### Aufgabenstellung:
Schreiben Sie den unten folgenden Kommentar zum Streit zwischen Apple und Qualcomm vollständig und wortgetreu ab.

### Textvorlage:
════════

Kommentar

Apple vs. Qualcomm: Überraschender Rückzug aus Gründen

Kommentar  18.04.2019
Von 
Peter Müller ist der Ansicht, dass ein Apple täglich den Arzt erspart. Sei es iMac, Macbook, iPhone oder iPad, was anderes kommt nicht auf den Tisch oder in die Tasche. Seit 1998 beobachtet er die Szene rund um den Hersteller von hochwertigen IT-Produkten in Cupertino genau. Weil er schon so lange dabei ist, kennt er die Apple-Geschichte genau genug, um auch die Gegenwart des Mac-Herstellers kritisch und fair einordnen zu können. Ausgeschlafene Zeitgenossen kennen und schätzen seine Beiträge im Macwelt-Morgenmagazin, die die Leser werktags pünktlich um acht Uhr morgens in den nächsten Tag mit Apfel und ohne Doktor begleiten. Privat schlägt sein Herz für die Familie, den FC Bayern, sechs Saiten, Blues-Skalen und Triolen im Shuffle-Rhythmus.
Der alles entscheidende Prozess im Streit zwischen Apple und Qualcomm nimmt ein überraschendes Ende, kaum war die Jury bestimmt. Das hat aber seine Gründe weit außerhalb des Gerichtssaals.

════════

### Extrahierte Auflistung:
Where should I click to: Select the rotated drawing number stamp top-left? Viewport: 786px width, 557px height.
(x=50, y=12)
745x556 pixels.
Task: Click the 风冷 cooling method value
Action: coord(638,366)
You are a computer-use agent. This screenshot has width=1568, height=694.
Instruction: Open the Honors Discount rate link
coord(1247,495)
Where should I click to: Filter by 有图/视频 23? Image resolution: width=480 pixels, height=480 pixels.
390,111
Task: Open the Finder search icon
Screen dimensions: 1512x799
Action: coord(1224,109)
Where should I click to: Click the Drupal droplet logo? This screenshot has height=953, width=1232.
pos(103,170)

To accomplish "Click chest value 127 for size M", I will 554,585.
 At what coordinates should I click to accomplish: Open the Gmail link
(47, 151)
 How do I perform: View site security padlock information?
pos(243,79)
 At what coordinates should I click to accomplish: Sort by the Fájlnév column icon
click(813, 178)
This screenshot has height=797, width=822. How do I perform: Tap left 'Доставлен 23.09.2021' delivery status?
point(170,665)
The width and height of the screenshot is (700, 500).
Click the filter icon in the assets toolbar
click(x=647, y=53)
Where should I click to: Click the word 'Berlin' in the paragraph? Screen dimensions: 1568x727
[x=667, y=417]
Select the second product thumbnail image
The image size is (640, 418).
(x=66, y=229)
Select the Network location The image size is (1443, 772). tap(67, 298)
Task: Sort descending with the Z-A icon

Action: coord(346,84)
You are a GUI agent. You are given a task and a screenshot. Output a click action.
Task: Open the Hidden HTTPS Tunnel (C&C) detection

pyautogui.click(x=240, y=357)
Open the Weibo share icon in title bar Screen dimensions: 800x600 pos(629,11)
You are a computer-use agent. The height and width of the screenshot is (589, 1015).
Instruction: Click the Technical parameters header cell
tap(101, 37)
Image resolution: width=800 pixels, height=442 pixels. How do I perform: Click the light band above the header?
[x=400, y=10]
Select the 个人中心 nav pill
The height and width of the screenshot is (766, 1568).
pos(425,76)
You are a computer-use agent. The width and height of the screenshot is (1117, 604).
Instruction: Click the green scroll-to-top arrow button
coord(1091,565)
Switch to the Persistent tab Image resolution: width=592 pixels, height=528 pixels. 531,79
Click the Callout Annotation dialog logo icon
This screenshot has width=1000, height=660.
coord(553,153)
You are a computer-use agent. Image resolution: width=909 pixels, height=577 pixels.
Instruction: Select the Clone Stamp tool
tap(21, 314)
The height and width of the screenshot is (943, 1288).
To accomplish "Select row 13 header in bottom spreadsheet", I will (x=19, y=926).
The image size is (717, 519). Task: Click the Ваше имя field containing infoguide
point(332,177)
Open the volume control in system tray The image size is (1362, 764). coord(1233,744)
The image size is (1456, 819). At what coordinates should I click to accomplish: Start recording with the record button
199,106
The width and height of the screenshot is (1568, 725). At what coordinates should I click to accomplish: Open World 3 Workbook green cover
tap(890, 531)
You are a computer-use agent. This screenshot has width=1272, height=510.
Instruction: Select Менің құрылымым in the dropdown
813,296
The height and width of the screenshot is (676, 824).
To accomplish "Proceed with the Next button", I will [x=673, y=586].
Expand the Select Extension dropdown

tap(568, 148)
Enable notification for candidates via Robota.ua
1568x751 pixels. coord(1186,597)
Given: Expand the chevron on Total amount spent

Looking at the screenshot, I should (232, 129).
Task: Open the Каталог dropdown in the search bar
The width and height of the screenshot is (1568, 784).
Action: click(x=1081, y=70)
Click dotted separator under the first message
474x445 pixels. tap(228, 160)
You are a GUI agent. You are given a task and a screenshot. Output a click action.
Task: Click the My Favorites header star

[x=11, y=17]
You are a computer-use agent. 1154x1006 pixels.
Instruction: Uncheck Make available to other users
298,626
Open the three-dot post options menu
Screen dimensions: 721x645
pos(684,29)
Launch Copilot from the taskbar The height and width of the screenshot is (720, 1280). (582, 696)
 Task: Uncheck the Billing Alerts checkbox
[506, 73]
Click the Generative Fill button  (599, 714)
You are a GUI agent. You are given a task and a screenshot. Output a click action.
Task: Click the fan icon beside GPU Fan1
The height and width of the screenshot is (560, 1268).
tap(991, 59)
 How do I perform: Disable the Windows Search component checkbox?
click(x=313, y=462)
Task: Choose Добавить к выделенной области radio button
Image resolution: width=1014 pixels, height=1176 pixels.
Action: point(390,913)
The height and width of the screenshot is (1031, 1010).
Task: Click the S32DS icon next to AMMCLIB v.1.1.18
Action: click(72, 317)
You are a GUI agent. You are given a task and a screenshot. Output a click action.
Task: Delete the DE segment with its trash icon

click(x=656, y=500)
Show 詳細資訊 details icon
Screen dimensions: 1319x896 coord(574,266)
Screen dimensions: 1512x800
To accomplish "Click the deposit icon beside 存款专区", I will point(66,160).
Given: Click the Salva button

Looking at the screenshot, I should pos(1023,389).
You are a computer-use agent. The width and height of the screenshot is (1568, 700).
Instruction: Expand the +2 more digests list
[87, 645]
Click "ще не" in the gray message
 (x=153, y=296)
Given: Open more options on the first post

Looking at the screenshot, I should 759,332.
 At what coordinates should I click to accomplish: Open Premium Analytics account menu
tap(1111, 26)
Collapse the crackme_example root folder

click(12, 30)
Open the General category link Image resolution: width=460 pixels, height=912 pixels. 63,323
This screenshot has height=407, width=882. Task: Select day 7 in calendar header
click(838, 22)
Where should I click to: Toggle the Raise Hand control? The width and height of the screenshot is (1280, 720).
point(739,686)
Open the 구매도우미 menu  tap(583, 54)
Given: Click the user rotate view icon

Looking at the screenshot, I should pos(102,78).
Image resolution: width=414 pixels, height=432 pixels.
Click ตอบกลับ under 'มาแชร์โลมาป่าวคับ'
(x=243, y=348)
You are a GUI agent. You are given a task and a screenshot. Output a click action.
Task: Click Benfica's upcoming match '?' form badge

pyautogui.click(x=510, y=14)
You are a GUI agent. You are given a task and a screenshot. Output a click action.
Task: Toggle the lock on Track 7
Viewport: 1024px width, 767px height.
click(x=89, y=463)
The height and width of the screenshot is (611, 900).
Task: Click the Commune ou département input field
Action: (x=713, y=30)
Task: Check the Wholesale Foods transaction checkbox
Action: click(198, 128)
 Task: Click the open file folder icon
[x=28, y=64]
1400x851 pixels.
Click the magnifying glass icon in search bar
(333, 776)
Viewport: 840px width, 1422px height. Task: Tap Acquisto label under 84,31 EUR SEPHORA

════════

### Lösung:
Kommentar

Apple vs. Qualcomm: Überraschender Rückzug aus Gründen

Kommentar  18.04.2019
Von 
Peter Müller ist der Ansicht, dass ein Apple täglich den Arzt erspart. Sei es iMac, Macbook, iPhone oder iPad, was anderes kommt nicht auf den Tisch oder in die Tasche. Seit 1998 beobachtet er die Szene rund um den Hersteller von hochwertigen IT-Produkten in Cupertino genau. Weil er schon so lange dabei ist, kennt er die Apple-Geschichte genau genug, um auch die Gegenwart des Mac-Herstellers kritisch und fair einordnen zu können. Ausgeschlafene Zeitgenossen kennen und schätzen seine Beiträge im Macwelt-Morgenmagazin, die die Leser werktags pünktlich um acht Uhr morgens in den nächsten Tag mit Apfel und ohne Doktor begleiten. Privat schlägt sein Herz für die Familie, den FC Bayern, sechs Saiten, Blues-Skalen und Triolen im Shuffle-Rhythmus.
Der alles entscheidende Prozess im Streit zwischen Apple und Qualcomm nimmt ein überraschendes Ende, kaum war die Jury bestimmt. Das hat aber seine Gründe weit außerhalb des Gerichtssaals.